Sevasemten is an investigational selective inhibitor of fast skeletal muscle myosin in development for treatment of Becker muscular dystrophy (BMD) by protecting against contraction-induced muscle injury. Results from an open-label study (ARCH) with seva demonstrated sustained lowering of circulating biomarkers associated with muscle injury, such as creatine kinase (CK), fast skeletal troponin I (TNNI2), and myoglobin (Mb), over a 2-year period. The CANYON Phase 2 clinical trial (NCT05291091) was a randomized, double-blind, placebo-controlled study evaluating the efficacy of Sevasemten versus placebo in subjects with BMD over a period of 1 year. Here, we present injury-associated proteomic changes in response to Sevasemten treatment that differentiate from the placebo treatment group.
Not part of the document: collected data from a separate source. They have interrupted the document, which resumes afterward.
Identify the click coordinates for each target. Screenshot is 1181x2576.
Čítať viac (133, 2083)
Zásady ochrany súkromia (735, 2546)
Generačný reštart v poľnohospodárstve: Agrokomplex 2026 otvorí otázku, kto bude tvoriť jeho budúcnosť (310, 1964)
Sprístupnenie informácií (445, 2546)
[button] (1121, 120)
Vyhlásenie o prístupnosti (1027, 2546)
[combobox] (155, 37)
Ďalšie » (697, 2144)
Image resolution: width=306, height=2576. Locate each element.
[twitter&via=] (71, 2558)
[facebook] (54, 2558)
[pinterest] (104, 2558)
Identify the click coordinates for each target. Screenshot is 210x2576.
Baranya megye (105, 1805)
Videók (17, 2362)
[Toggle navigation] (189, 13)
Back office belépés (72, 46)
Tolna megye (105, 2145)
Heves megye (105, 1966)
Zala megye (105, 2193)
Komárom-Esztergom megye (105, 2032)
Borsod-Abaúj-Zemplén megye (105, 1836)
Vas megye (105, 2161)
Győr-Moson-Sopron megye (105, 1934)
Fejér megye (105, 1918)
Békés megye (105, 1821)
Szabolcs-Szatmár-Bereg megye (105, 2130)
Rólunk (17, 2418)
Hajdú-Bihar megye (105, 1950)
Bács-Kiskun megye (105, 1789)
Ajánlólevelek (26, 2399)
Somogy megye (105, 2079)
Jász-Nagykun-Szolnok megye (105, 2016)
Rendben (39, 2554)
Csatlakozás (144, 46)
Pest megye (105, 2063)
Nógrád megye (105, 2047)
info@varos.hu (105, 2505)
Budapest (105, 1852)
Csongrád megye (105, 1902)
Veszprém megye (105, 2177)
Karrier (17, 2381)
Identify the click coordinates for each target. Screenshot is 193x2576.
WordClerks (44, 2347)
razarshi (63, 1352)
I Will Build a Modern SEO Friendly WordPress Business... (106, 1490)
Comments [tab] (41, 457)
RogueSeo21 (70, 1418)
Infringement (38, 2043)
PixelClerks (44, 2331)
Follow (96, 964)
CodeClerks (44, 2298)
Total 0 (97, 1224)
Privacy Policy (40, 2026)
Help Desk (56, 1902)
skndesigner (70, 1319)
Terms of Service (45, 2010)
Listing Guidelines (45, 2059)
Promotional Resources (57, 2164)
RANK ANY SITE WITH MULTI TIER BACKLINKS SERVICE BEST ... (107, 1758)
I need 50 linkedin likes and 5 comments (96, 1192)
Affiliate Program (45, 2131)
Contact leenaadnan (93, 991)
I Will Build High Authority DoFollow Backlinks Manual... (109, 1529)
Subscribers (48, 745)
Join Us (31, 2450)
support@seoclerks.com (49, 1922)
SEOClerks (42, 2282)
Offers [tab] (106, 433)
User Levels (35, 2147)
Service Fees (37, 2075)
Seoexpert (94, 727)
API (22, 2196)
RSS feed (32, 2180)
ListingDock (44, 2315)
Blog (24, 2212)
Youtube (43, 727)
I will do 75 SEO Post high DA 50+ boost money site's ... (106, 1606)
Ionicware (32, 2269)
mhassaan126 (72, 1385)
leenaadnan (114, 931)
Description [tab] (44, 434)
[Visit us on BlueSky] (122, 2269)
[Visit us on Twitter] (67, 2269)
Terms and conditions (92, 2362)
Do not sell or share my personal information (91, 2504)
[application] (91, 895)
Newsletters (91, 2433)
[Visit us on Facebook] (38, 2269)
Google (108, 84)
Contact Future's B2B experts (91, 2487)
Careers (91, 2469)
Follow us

In adults treated with 10 mg Sevasemten daily, significant reductions relative to placebo (p < 0.0001) were observed within 1 month of treatment in a broad panel of proteins previously identified as associated with muscle injury, with sustained reduction through 6 – 12 months (p < 0.0001). The most responsive proteins were TNNI2 (p < 0.001), fast skeletal regulatory light chain (p < 0.001), and Calpain-3 (p < 0.001). The one-year changes observed in muscle injury proteins in the placebo subgroup did not differentiate from natural history (p = 0.1), while the Sevasemten subgroup was significantly reduced relative to natural history (p < 0.001). While a wide range of individual responses to Seva treatment was observed, individuals with higher levels of muscle injury proteins at baseline tended to be more responsive to Sevasemten than those with lower injury levels.
This study is the largest completed placebo-controlled interventional trial in BMD; these findings demonstrate that Sevasemten reduces muscle injury biomarkers in adults with BMD, supporting the potential to preserve muscle and function.